Так же как в «Святом Павле» художника занимала «нагота» громадного коня, так и тут, в «Мученической смерти святого Матфея», занимала его неожиданная, абсолютная нагота воина, отрубающего голову святому. Гигантский, великолепный, совершенно голый мужчина в цвете лет подавил все окружающее. Он прямо-таки выходил, тоже освещенный какими-то непонятными рефлекторами, из рамы, из замкнутого пространства капеллы, он так и лез в глаза всем, кто на него смотрел, — наглый, пугающий этим своим жестом палача.
Эдгар был поражен грубой и вместе с тем полной красоты силой, которую сумел выразить художник.
«А вот я так не сумею, — признался он себе, — у меня все всегда слишком приглушено. Мне бы родиться органистом в Ловиче…»

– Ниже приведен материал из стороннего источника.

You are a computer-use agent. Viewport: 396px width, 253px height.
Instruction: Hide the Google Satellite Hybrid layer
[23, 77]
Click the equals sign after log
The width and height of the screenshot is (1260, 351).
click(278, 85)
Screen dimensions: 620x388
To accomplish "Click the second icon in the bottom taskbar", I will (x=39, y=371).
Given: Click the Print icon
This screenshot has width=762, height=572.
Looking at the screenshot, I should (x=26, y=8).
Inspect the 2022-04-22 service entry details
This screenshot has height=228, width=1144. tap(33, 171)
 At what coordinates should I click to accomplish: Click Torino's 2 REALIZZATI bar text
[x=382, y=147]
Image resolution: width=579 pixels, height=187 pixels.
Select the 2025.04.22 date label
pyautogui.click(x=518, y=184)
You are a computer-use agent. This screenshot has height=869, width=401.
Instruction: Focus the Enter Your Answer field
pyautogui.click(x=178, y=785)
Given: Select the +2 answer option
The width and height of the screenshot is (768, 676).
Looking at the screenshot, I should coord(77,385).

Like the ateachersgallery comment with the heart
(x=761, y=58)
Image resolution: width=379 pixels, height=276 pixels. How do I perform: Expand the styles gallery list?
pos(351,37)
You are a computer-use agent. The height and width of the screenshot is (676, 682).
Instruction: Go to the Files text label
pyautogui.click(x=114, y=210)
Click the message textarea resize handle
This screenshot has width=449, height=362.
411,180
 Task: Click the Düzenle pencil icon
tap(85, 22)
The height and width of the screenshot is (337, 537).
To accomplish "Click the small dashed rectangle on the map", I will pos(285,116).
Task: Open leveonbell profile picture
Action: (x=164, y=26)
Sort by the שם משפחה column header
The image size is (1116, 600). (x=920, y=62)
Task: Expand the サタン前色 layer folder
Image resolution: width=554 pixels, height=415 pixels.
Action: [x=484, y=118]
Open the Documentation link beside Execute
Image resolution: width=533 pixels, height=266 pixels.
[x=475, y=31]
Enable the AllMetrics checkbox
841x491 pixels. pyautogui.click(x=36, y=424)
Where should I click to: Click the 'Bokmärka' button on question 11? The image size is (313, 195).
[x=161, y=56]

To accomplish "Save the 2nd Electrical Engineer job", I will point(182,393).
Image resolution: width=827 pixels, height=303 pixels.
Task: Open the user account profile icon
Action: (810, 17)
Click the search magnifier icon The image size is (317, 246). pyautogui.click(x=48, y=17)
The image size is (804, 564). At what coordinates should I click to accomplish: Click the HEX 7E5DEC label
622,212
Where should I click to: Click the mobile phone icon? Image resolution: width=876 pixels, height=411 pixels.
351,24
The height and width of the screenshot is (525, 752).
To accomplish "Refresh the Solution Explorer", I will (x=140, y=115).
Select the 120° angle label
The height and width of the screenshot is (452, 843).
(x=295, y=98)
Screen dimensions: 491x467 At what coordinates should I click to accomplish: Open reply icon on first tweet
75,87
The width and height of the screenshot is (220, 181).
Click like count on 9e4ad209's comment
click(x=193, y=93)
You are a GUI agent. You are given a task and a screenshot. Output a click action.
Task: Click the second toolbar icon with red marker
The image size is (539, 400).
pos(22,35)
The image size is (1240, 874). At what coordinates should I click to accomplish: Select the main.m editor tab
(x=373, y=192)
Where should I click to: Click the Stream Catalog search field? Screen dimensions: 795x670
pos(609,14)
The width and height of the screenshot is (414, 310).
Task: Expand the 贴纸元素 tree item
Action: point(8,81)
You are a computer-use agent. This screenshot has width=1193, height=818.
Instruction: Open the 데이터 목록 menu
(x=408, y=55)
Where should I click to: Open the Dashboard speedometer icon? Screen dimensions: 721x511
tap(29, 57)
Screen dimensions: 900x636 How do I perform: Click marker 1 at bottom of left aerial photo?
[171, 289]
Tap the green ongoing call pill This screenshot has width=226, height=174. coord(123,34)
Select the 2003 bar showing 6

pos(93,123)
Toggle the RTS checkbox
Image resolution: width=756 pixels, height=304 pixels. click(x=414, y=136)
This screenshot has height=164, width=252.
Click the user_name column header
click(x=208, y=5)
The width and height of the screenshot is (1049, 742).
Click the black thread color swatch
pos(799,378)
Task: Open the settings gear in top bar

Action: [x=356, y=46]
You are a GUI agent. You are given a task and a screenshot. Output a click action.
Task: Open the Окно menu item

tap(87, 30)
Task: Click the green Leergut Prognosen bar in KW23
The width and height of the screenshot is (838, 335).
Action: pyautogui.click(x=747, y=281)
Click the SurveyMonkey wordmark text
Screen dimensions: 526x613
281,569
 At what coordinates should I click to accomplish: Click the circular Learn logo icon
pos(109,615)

Никогда еще Рим не казался ему таким прекрасным. Идя по виа Кондотти, он не смотрел на раскрывающиеся, точно ладони, ступени, поддерживающие обелиск и церковь, а разглядывал магазины по обеим сторонам улицы. Драгоценности, галстуки, рубашки, изысканный Гуччи, «поставщик двора герцога Пьемонтского», фарфор, хрусталь — все притягивало его взгляд. Он шел от витрины к витрине, озаренный наитием, подгоняемый жаждой жизни и упоения ею, жаждой обладания, наслаждения. Новая жизнь пробуждалась в нем, и неожиданно где-то в глубине он услышал слова забытых стихов, слитые с новой, только сейчас возникающей в нем музыкой. Обрывочные, несвязанные аккорды.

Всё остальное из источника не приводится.